Exercise - Revise the fishing rod thread from "I tried them" up to and including "(Nov 12, 2019)", replacing "pricey" with "expensive".

Reading passage -
# American Pride Fishing Rods



## Bob Johanson (Aug 26, 2019)

Curious if anybody has any opinions on these new rods? I grabbed a few the other Day and thinking about placing a bigger order because they have quite a few to pick from but if somebody has a bad experience or something negative I want to know. I have only fished them twice and so far so good on my end.


----------



## MikeK (Dec 11, 2008)

I had not heard about that company before. Rod descriptions on their website don't provide many details about the components they use and from the photos it's hard to tell about fit and finish. No reason to think they won't work out for you!


----------



## Bob Johanson (Aug 26, 2019)

I tried them because several buddies of mine fish them and one of the guys does outside sales for them. Also a family friend of mine Adam Dunn the old baseball player is the one who did the financing for them to get them started. They also just hired the old Kistler guy to help build them. I would recommend them as it stands right now have no reason not to, seem to be good rods. A little pricey but that's okay its just money right we can make more haha.


----------



## Fish94 (Nov 12, 2019)

They’re great rods, they have a shop on 105, in Conroe you can just show up. They hired Scott Luft the designer and builder of Castaway Rods. He was there for 30 years. They have a new Delta series that isn’t 300 bucks. It’s at 120. And a good feeling rod. All on an American Made blank. NFC


----------

Source material -
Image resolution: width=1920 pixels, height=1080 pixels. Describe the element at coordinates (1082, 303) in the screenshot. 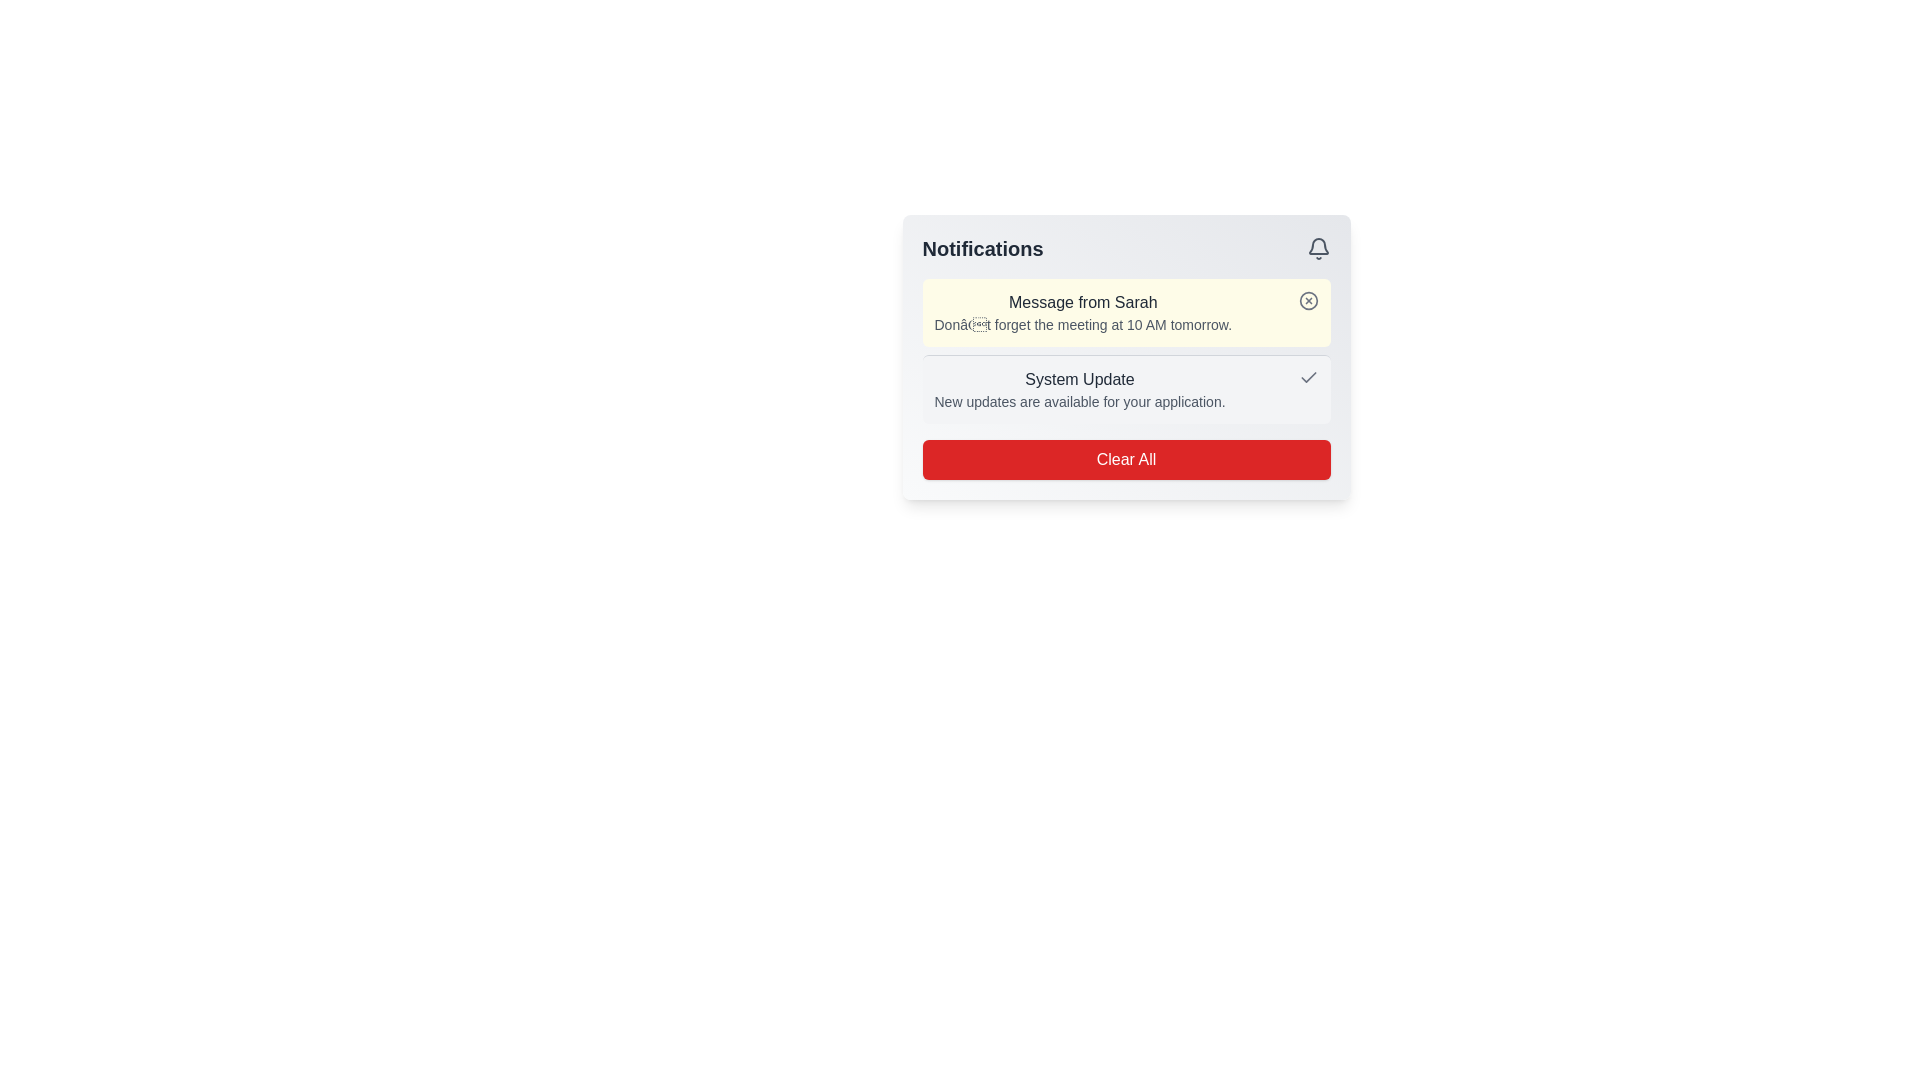

I see `the Text Label that serves as the title for the notification, which displays 'Message from Sarah' and is positioned at the top of the notification card` at that location.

Written answer -
I tried them because several buddies of mine fish them and one of the guys does outside sales for them. Also a family friend of mine Adam Dunn the old baseball player is the one who did the financing for them to get them started. They also just hired the old Kistler guy to help build them. I would recommend them as it stands right now have no reason not to, seem to be good rods. A little expensive but that's okay its just money right we can make more haha.


----------



## Fish94 (Nov 12, 2019)